Aşağıdakileri tamamlayın.
1. Köşe yazısına göre Mısır ile İran arasındaki diplomatik temas neden o kadar da endişe verici sayılmamalı? Bir ila üç cümleyle açıklayın.
2. Köşe yazısında "Elbette Mübarek sonrası" ile "verici olmadığı anlaşılır." arasındaki kısmı, bu ifadeler de dahil olmak üzere, aynen tekrarlayın.

Belge.
▬▬▬
Yahudi olmak üzerine

Alber NASİ Köşe Yazısı
21 Nisan 2011 Perşembe

Libya ve Suriye’de durum bir netlik kazanmazken Mısır ile İran arasında diplomatik temas başladı. Gündemdeki birçok haberin yanında önemsiz gibi görünse de Ortadoğu’da dengelerin değişeceğinin önemli bir göstergesi.  Bu haber İsrail açısından “endişe verici” olarak algılanmış da olabilir.

Elbette Mübarek sonrası gelen yönetimin Mübarek’in dış politikalarını olduğu gibi kabul etmesi beklenmemeliydi. Ancak bu arada Mübarek yönetimindeki Mısır’ın, İran ile diplomatik ilişki içinde olmadığını anlamak oldukça zor.

İlk bakışta Mısır’ın ABD ve İsrail’den uzaklaştığı hatta İsrail’e düşmanlık besleyeceği endişesi olsa da, izole edilmiş bir İran’ın dünyaya ve kendine hayrı olmadığı göz önüne alındığında durumun o kadar da endişe verici olmadığı anlaşılır.
▬▬▬
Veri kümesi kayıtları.
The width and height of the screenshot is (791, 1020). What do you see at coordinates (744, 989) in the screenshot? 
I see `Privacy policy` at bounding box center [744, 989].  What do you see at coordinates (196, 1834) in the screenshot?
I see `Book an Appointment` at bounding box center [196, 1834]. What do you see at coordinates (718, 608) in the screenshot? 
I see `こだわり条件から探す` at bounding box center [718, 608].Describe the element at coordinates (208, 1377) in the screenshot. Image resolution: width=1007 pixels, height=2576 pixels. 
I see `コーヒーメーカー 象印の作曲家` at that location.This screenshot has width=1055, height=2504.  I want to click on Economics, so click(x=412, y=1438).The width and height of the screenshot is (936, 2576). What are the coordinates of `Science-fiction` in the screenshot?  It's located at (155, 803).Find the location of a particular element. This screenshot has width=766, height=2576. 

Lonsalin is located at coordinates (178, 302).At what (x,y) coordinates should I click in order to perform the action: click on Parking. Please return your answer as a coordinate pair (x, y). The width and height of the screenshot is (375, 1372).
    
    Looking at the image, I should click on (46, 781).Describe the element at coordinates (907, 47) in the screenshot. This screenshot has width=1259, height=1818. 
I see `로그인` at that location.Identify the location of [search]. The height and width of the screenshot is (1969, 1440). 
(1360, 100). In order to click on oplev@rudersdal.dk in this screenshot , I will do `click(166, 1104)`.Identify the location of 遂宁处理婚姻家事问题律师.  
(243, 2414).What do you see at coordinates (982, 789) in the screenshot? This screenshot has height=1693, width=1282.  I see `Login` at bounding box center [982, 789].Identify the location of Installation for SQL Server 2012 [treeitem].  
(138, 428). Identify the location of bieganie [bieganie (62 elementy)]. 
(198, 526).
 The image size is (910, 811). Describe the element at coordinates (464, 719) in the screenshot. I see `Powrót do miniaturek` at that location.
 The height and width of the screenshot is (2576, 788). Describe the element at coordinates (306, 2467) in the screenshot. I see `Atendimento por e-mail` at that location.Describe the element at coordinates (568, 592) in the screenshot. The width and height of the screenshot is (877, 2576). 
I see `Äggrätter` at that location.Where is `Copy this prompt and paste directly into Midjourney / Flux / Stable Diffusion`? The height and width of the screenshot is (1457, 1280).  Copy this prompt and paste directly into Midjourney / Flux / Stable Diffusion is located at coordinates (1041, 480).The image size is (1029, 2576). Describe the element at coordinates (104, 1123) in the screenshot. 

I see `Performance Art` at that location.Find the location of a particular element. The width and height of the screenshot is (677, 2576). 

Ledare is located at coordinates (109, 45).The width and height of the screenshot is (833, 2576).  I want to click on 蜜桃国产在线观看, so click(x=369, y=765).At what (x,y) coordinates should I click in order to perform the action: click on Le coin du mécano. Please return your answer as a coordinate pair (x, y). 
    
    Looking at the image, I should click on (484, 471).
▬▬▬
Yazılı cevaplar.
1. İlk bakışta Mısır'ın ABD ve İsrail'den uzaklaşacağı, hatta İsrail'e düşmanlık besleyeceği endişesi doğabilir. Ancak izole edilmiş bir İran'ın ne dünyaya ne de kendisine bir hayrı vardır. Bu göz önüne alındığında durum o kadar da endişe verici görünmez.

2.
Elbette Mübarek sonrası gelen yönetimin Mübarek’in dış politikalarını olduğu gibi kabul etmesi beklenmemeliydi. Ancak bu arada Mübarek yönetimindeki Mısır’ın, İran ile diplomatik ilişki içinde olmadığını anlamak oldukça zor.

İlk bakışta Mısır’ın ABD ve İsrail’den uzaklaştığı hatta İsrail’e düşmanlık besleyeceği endişesi olsa da, izole edilmiş bir İran’ın dünyaya ve kendine hayrı olmadığı göz önüne alındığında durumun o kadar da endişe verici olmadığı anlaşılır.